El suicidio democrático

El verdadero peligro no es que existan partidos de derechas o de izquierdas con propuestas firmes. El peligro es que, incapaces de mantener vivo el significado de nuestras palabras, nos volvamos ciegos ante el ascenso real de los extremismos.

Hoy, la banalización de «extrema derecha» ha llevado a que muchos miren hacia otro lado cuando la extrema izquierda promueve la cancelación de la libertad de expresión, la imposición de únicas verdades oficiales o la violencia contra los disidentes. Y mañana, cuando surja un verdadero movimiento autoritario, unos y otros no tendrán herramientas para reconocerlo.

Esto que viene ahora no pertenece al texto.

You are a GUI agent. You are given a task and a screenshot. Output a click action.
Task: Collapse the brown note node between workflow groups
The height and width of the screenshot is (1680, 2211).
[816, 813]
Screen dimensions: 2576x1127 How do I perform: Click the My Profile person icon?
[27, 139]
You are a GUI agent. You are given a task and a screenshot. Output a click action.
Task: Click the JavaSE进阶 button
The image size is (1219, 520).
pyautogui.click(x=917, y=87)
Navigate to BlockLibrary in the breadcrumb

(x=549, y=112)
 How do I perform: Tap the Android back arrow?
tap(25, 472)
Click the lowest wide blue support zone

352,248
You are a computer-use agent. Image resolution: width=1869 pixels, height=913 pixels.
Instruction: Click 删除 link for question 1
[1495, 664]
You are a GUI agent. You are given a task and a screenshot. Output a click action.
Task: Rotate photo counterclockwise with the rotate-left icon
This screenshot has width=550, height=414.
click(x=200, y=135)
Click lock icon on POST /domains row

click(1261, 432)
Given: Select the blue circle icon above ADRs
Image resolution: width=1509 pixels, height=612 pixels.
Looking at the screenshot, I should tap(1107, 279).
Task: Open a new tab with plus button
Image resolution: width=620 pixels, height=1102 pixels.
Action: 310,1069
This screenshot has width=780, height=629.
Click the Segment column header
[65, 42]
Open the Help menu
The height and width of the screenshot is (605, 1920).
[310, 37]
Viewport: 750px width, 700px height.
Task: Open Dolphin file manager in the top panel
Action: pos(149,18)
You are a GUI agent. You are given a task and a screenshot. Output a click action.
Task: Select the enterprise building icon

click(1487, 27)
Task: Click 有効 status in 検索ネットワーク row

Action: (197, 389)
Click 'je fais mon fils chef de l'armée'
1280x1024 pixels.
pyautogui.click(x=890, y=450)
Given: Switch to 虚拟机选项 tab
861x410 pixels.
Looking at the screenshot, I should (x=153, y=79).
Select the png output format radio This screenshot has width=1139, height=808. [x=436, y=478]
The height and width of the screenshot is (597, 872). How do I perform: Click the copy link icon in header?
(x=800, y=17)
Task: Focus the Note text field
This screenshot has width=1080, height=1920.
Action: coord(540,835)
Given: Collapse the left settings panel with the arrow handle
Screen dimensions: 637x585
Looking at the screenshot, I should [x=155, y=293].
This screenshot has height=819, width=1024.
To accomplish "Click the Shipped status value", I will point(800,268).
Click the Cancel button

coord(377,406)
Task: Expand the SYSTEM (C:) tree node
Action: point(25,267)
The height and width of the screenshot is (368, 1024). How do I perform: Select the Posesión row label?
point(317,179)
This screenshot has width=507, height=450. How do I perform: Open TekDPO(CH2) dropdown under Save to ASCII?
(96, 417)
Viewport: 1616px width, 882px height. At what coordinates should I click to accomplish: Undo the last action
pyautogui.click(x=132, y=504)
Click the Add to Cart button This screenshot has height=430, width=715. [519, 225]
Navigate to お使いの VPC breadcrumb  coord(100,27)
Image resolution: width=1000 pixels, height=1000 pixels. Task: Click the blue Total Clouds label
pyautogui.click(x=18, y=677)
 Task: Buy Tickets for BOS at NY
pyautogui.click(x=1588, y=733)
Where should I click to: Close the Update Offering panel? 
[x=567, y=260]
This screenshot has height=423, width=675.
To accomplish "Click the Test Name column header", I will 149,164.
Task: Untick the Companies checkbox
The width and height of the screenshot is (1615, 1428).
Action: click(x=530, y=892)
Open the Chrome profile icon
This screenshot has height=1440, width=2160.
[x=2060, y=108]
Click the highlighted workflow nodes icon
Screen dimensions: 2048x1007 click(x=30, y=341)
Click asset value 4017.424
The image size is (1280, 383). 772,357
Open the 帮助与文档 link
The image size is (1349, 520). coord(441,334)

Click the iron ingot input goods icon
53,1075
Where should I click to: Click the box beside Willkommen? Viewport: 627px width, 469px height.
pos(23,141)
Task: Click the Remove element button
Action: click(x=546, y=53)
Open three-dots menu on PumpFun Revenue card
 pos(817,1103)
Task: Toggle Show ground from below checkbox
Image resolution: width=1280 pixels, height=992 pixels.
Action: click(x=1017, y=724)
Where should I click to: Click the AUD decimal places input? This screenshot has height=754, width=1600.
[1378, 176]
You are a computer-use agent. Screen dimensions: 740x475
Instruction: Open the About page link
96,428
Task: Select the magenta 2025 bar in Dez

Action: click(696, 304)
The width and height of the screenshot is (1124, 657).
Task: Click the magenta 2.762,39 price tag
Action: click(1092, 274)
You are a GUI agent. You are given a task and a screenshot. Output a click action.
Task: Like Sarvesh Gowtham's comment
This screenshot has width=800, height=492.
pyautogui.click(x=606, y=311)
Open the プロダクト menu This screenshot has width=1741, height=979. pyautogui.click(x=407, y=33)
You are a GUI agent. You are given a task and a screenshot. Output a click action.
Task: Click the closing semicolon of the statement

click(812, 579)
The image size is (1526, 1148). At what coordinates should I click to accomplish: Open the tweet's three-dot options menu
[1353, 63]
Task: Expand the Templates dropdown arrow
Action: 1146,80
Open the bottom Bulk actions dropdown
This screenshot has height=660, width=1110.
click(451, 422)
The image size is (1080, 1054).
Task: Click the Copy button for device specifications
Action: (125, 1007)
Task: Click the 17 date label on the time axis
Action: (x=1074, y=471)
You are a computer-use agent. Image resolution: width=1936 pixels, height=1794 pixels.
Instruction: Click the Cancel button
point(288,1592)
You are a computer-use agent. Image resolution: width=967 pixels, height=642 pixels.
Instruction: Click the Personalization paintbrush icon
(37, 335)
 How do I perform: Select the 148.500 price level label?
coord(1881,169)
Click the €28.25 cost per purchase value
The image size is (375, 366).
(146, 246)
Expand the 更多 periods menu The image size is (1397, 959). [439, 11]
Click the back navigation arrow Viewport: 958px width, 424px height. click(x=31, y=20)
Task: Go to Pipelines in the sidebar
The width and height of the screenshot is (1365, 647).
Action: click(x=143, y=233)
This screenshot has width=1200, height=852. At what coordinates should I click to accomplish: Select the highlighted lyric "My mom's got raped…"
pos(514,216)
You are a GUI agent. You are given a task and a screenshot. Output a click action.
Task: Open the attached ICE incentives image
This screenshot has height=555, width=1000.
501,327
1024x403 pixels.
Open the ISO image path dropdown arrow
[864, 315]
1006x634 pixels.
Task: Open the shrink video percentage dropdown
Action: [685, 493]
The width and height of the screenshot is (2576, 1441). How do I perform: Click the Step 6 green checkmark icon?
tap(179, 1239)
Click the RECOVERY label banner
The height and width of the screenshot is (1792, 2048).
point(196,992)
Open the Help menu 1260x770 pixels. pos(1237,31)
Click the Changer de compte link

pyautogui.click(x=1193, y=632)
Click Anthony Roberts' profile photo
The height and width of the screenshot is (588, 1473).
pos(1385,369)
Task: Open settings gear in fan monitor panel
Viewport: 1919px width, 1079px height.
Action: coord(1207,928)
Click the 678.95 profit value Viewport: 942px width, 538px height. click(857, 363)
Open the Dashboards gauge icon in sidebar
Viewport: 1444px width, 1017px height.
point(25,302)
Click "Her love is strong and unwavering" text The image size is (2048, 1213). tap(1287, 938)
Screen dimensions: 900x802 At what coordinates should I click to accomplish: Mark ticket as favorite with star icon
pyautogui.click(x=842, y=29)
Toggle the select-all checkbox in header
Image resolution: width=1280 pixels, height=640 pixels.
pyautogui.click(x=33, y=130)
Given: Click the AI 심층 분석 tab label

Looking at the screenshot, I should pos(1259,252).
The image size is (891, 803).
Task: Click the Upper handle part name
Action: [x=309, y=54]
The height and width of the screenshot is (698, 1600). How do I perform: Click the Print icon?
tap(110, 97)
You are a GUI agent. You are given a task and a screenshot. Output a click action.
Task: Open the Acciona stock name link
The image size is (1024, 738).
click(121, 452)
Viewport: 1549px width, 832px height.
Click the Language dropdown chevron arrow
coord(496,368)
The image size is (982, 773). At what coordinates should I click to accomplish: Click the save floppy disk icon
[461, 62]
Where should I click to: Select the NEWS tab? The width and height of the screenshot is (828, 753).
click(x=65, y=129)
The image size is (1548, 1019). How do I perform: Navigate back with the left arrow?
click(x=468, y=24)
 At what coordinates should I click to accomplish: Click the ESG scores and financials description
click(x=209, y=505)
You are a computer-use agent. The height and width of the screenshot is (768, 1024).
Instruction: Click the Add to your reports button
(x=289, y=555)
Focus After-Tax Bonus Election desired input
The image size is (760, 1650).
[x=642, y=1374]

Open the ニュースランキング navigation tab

El suicidio democrático empieza así: no cuando se vota a quien uno no quiere, sino cuando se destruye el terreno común de significados que hace posible la convivencia en la diferencia.

La democracia no necesita adanismos morales ni inquisiciones de nuevo cuño. Necesita ciudadanos maduros, capaces de argumentar, de discrepar y de convivir. Y para ello, necesita algo tan sencillo y tan difícil como preservar el sentido de las palabras.

Porque si todo es «extremismo», entonces ya nada importa.

Y en ese vacío semántico, los verdaderos enemigos de la libertad sabrán hacerse fuertes.